-- Start --

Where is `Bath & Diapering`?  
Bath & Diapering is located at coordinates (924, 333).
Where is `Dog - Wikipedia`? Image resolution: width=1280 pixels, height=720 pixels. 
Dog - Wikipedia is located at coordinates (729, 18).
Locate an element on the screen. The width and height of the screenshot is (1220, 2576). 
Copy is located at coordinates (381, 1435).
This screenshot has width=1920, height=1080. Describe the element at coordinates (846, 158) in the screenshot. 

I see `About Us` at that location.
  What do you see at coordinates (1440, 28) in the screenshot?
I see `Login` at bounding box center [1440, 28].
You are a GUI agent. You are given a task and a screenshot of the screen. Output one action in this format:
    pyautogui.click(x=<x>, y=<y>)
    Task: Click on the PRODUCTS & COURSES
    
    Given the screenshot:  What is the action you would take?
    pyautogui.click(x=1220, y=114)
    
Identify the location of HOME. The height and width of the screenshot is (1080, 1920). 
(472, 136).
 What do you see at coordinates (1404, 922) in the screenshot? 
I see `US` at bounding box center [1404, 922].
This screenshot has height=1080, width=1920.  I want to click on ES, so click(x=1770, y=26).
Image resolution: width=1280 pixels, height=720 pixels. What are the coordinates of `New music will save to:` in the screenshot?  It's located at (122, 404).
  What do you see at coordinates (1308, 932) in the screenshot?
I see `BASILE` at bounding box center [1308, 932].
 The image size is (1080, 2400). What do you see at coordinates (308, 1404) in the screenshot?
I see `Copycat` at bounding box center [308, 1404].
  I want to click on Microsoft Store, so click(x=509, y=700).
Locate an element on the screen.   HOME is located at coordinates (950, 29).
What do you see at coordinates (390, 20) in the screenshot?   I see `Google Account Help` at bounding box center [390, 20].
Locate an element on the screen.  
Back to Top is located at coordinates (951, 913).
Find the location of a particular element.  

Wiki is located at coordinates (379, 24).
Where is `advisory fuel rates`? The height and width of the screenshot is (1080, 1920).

-- End --

→ Exercise
Present every line from the start of the records through the line containing "Copy is located at coordinates (381, 1435).", inclusive, as a Markdown table with the columns n (the row number) and Line (the line itself). Leave out any blank lines.

→ Exercise response
| n | Line |
|---|---|
| 1 | Where is `Bath & Diapering`?   |
| 2 | Bath & Diapering is located at coordinates (924, 333). |
| 3 | Where is `Dog - Wikipedia`? Image resolution: width=1280 pixels, height=720 pixels.  |
| 4 | Dog - Wikipedia is located at coordinates (729, 18). |
| 5 | Locate an element on the screen. The width and height of the screenshot is (1220, 2576).  |
| 6 | Copy is located at coordinates (381, 1435). |